Murdoch's eldest daughter, Prudence, was reportedly named to a board that oversees News Corp's U.K. newspapers, The Times and Sunday Times, in 2011. Murdoch's two youngest daughters by ex-wife Wendi Deng have an economic stake in Fox and News Corp but no voting shares.
"I think the boys are back," said David Folkenflik, an NPR reporter who wrote a book called "Murdoch's World: The Last of the Old Media Empires." They are "yoked together in a sort of competitive collaboration."
Still, he notes that their father is "atop all this for now."
Michael Wolff, another Murdoch biographer who wrote "The Man Who Owns The News," says none of his children should be counted out. And neither can he.

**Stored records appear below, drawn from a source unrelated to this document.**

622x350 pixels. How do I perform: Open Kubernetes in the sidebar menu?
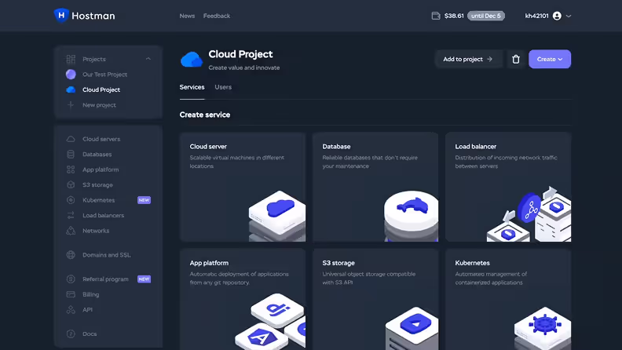coord(98,200)
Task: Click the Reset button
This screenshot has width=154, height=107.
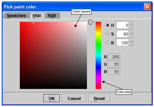Action: pyautogui.click(x=99, y=98)
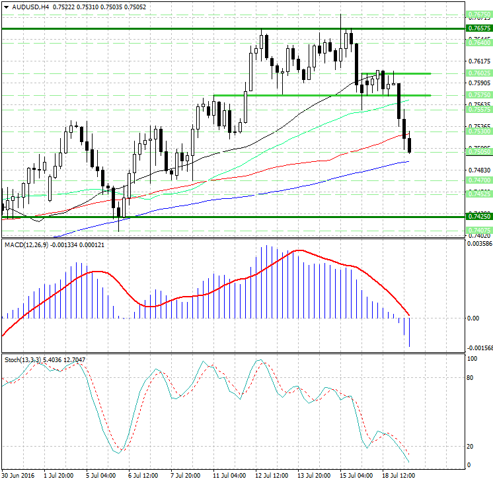
Task: Click the 0.75050 current price tag
Action: pyautogui.click(x=478, y=151)
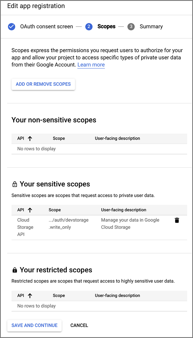Screen dimensions: 193x338
Task: Click SAVE AND CONTINUE
Action: pos(34,325)
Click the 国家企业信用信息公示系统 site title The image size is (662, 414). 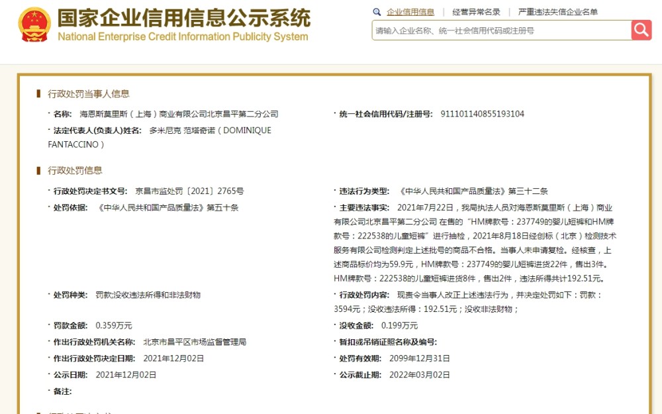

"There's the larger question, is the father going anywhere? I would say he's not going anywhere until God takes him," Wolff said.
Fox News and CNBC first reported news of the changes at 21st Century Fox earlier Thursday. But in a statement, 21st Century Fox acknowledged the pending changes saying that "the matter of succession is on the agenda at our upcoming, regularly scheduled board meeting."
The company started with a single newspaper in Murdoch's native Australia. He expanded it across many media platforms in Britain, the U.S., Germany, Italy and India. He started the Fox network in the 1980s after ABC, CBS and NBC had dominated for a half-century. Then he tackled cable TV with Fox News, which quickly toppled CNN as the cable news leader.
But his newspapers have had a harder time. A phone hacking scandal in the U.K. forced the closure of tabloid News of the World, and he's widely seen as paying too much with his $5 billion acquisition of Dow Jones and its flagship, The Wall Street Journal. Under pressure from investors, he split the original News Corp into print and entertainment companies in 2013.
Murdoch also is the executive chairman at News Corp, the company that now contains Journal and New York Post newspapers and book publisher HarperCollins.